Le parti muséologique pris se veut populaire et simple, mais aussi scientifique, historique et éducatif. Le choix des items s’est effectué autour de trois axes : l’intérêt historique, scientifique ou artistique, la rareté ou l’aspect inédit des documents exposés, la diversité des sources : archives internationales et publiques (Archives & Bibliothèque nationales de Madagascar, Agence ANTA, Archives nationales d’outre-mer d’Aix-en-Provence, Bibliothèque nationale de France, INA – Institut national de l’audiovisuel…), œuvres de photographes (Émile Pierre, Dany Be, Pierrot Men, Nantenaina Rakotondranivo, Franck Sanse…), de dessinateurs (Doda, Mek, Pov, Claude Serre, Michel Iturria…) et pièces issues de collections privées.

Tout au long du parcours de l’exposition, des portraits de lieux (stades), de clubs et de personnes : joueuses, joueurs, entraîneurs, arbitres et une dirigeante sont présentés au public pour mieux appréhender l’esprit du rugby malagasy ou gasy. Le rugby, c’est « des mondes », voici le rugby gasy !
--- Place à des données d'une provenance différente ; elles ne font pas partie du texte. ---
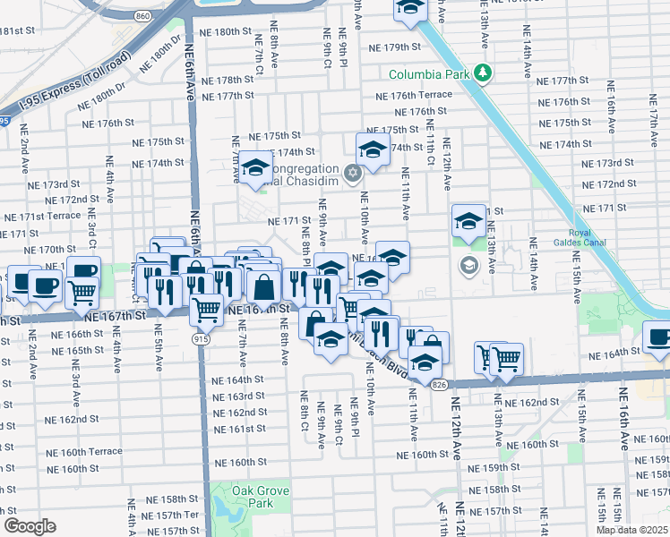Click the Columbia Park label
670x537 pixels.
pyautogui.click(x=428, y=73)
Covid oblige, après trois ans de recherches, l’exposition, conçue par les commissaires Fabien Bordelès, Berthin Rafalimanana et Helihanta Rajaonarison, a débuté dans la capitale malgache, Antananarivo, du 1er septembre au 26 novembre 2021, sur deux lieux : le jardin public d’Antaninarenina (17 panneaux) et l’espace Rarihasina (350 m2). Plus de 10 000 visiteurs (sans compter ceux du jardin public) ont pu profiter du parcours visuel et sonore de cette exposition gratuite, dans un lieu culturel malgache historique mis à neuf pour l’occasion et niché au cœur de la ville sur l’avenue de l’Indépendance. La manifestation culturelle a connu un grand succès populaire !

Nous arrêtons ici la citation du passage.